### AIM
Could you rewrite the items below, from the first line through the line containing "pos(995,31)", with "screenshot" replaced by "screen capture" and everything else left unchanged?

### EXERCISE MATERIAL
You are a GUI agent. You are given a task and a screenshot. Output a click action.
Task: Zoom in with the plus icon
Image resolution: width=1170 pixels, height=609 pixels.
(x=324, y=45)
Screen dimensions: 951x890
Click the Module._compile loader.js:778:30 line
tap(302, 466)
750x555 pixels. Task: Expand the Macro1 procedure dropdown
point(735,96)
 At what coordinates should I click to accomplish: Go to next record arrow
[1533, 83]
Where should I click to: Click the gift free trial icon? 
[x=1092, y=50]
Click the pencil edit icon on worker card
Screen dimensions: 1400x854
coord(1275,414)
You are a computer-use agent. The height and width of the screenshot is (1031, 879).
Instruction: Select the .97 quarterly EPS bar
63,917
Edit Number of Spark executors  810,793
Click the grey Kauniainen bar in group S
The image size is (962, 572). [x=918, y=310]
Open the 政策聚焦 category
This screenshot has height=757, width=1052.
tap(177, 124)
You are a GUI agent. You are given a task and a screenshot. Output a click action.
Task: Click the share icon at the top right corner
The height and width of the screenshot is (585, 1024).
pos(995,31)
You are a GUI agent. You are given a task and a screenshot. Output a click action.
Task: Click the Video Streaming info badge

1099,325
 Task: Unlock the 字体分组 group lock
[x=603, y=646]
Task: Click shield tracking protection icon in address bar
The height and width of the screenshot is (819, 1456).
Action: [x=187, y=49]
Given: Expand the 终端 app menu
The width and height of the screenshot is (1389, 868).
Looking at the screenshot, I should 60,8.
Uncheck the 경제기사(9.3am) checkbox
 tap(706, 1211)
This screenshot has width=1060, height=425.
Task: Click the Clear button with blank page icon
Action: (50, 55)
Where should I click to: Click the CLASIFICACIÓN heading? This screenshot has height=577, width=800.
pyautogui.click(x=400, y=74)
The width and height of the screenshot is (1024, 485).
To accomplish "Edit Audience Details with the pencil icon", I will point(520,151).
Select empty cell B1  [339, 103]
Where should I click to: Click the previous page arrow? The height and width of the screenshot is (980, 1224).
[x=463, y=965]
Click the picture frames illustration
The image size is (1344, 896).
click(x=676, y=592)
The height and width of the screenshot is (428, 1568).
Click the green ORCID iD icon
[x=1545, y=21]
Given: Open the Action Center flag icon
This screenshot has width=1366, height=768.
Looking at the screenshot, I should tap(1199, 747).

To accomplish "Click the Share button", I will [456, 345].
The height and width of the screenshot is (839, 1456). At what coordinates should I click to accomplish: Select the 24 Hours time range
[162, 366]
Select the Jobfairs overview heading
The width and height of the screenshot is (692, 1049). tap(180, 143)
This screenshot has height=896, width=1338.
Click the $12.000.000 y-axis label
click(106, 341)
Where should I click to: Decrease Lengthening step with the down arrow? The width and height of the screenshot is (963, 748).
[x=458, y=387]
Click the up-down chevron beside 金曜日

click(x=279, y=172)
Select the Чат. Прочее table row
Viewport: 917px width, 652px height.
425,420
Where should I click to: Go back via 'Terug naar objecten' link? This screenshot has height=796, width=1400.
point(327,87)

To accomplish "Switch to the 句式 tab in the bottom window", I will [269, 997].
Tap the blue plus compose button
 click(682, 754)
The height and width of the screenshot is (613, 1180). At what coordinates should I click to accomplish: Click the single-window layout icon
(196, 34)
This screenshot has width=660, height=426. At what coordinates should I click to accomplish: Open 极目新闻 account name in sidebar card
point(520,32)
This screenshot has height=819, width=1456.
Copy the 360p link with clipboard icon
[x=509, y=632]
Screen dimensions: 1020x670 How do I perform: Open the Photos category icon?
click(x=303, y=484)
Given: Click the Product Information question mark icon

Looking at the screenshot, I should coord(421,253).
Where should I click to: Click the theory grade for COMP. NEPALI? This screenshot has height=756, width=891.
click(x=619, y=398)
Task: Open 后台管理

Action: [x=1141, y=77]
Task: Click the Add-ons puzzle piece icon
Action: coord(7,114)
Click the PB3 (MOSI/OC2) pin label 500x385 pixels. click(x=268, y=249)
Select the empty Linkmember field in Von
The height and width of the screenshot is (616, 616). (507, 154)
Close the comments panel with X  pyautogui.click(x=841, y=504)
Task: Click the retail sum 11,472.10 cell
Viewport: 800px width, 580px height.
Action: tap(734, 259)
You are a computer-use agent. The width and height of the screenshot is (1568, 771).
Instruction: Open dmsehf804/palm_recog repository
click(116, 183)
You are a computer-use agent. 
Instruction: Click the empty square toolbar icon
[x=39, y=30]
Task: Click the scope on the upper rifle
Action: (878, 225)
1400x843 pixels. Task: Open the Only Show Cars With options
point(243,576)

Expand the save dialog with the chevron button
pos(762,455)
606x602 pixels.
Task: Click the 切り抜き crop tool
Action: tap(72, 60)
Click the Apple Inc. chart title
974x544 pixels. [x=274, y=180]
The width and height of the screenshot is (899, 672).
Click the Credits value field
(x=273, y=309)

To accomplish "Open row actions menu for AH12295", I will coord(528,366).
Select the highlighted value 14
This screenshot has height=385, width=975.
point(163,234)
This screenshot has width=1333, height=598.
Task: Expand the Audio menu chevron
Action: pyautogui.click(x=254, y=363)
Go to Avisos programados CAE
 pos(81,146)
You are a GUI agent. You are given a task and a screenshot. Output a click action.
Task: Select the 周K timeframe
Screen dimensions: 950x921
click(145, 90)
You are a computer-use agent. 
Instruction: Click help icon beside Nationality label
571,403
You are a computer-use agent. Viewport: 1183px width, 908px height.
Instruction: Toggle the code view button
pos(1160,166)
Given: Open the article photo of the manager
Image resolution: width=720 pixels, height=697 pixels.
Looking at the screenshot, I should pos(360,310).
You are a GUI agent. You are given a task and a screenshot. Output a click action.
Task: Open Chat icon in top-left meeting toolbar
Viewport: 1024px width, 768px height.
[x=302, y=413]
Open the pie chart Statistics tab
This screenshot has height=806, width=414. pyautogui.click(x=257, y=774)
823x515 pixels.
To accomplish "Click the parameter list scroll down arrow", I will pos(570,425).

### RESPONSE
You are a GUI agent. You are given a task and a screen capture. Output a click action.
Task: Zoom in with the plus icon
Image resolution: width=1170 pixels, height=609 pixels.
(x=324, y=45)
Screen dimensions: 951x890
Click the Module._compile loader.js:778:30 line
tap(302, 466)
750x555 pixels. Task: Expand the Macro1 procedure dropdown
point(735,96)
 At what coordinates should I click to accomplish: Go to next record arrow
[1533, 83]
Where should I click to: Click the gift free trial icon? 
[x=1092, y=50]
Click the pencil edit icon on worker card
Screen dimensions: 1400x854
coord(1275,414)
You are a computer-use agent. The height and width of the screen capture is (1031, 879).
Instruction: Select the .97 quarterly EPS bar
63,917
Edit Number of Spark executors  810,793
Click the grey Kauniainen bar in group S
The image size is (962, 572). [x=918, y=310]
Open the 政策聚焦 category
This screen capture has height=757, width=1052.
tap(177, 124)
You are a GUI agent. You are given a task and a screen capture. Output a click action.
Task: Click the share icon at the top right corner
The height and width of the screen capture is (585, 1024).
pos(995,31)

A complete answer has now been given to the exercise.